The collection, titled Marple, marks the first time anyone other than [Agatha] Christie has written “official” (as recognised by the Christie estate) Miss Marple stories. The 12 women who contributed to the collection include award-winning crime writers Val McDermid and Dreda Say Mitchell, historical novelist Kate Mosse, classicist and writer Natalie Haynes and New York Times bestselling author Lucy Foley.

(If the Guardian link above doesn’t work for any reason, here is an alternative link from Smithsonian Magazine quoting The Guardian.)

This is great! Always room for more Marple mysteries for avid Christie readers such as me!
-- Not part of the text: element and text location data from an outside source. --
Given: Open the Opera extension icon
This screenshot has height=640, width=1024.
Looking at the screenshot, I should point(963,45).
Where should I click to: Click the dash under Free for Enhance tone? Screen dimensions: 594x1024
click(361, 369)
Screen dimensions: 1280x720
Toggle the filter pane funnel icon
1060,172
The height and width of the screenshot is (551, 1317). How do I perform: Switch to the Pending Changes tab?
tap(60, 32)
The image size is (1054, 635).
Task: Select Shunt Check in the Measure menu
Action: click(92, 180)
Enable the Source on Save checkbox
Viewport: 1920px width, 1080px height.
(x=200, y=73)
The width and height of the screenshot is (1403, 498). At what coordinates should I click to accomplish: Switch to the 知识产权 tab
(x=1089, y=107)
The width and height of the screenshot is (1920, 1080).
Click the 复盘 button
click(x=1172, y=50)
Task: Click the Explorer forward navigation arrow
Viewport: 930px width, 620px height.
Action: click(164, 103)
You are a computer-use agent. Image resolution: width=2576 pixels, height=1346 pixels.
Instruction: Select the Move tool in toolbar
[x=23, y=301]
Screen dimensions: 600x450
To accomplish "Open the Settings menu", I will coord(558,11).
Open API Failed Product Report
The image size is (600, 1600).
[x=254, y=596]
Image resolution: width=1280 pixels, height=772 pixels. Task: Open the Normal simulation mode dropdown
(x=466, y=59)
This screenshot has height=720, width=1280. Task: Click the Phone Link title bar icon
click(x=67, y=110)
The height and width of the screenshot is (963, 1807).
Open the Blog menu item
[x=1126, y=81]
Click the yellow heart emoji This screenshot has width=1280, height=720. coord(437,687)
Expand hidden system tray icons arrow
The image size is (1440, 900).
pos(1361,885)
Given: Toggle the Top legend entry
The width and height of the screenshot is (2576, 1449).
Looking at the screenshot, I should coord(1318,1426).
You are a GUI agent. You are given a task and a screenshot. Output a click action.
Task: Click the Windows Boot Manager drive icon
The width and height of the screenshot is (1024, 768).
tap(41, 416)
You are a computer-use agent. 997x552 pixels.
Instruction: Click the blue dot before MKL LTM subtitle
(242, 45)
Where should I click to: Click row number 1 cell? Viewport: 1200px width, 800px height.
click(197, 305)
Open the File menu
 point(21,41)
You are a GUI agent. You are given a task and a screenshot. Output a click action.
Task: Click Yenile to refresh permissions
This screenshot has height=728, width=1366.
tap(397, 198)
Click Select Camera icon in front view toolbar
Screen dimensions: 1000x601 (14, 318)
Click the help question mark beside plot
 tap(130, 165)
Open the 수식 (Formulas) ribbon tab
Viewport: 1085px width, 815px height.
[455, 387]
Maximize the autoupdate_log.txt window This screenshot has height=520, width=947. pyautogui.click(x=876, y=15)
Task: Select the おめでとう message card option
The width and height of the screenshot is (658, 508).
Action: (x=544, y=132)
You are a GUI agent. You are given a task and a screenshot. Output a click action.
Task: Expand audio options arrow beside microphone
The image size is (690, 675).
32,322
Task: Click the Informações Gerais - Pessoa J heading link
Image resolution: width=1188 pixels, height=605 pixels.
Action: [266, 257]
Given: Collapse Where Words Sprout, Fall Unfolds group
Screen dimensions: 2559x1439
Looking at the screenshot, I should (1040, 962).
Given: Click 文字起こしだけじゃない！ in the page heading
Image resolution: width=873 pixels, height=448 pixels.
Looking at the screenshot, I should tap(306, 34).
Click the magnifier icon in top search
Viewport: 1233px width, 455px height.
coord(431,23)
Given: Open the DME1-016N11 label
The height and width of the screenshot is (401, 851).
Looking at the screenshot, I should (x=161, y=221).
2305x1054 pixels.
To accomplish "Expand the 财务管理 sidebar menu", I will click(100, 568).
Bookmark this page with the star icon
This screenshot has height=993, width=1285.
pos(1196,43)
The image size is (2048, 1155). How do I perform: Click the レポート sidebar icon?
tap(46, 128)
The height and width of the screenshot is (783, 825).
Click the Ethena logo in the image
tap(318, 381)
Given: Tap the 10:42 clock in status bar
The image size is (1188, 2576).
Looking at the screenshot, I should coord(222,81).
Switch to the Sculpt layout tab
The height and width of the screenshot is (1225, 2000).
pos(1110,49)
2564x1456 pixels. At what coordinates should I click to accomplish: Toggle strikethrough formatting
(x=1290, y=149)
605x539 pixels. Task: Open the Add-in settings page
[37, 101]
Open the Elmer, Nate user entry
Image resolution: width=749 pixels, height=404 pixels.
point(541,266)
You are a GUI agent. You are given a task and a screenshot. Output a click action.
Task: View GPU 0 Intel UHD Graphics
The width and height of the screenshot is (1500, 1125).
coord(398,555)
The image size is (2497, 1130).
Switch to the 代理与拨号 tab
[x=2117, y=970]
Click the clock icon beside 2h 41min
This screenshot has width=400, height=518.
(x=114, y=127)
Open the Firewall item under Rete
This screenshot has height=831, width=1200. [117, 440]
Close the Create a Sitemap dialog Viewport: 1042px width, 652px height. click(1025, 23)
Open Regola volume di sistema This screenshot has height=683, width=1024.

There have already been several new “official” Poirot novels, written by Sophie Hannah, also sanctioned by the Christie estate, that have been published in the last few years. I have read a couple of them, and they are pretty good reads! The author’s voice seems just that bit different — of course, that is to be expected, and indeed hoped for — and that’s a little jarring after years of reading Christie, but the plots and the characters are quite well-thought-written-fleshed-out. They won’t feel out of place amongst Christie’s Poirot mysteries.

If these new Marple stories are anywhere as good, then they will be worth looking out for.


☛ Ancient DNA traces origin of Black Death

A Silk Road stopover might have been the epicentre of one of humanity’s most destructive pandemics.

People who died in a fourteenth-century outbreak in what is now Kyrgyzstan were killed by strains of the plague-causing bacterium Yersinia pestis that gave rise to the pathogens responsible several years later for the Black Death, shows a study of ancient genomes.

“It is like finding the place where all the strains come together, like with coronavirus where we have Alpha, Delta, Omicron all coming from this strain in Wuhan,” says Johannes Krause, a palaeogeneticist at the Max Planck Institute for Evolutionary Anthropology in Leipzig, Germany, who co-led the study, published on 15 June in Nature.

Fascinating read on new research on the origins of Black Death. As you can imagine, it’s not an easy task to find genomic data from the plague bacteria, several centuries after the pandemic. Then, like now, how the pandemic spread mattered quite a lot of how and where a lot of humans came together and then dispersed, carrying the deadly disease with them.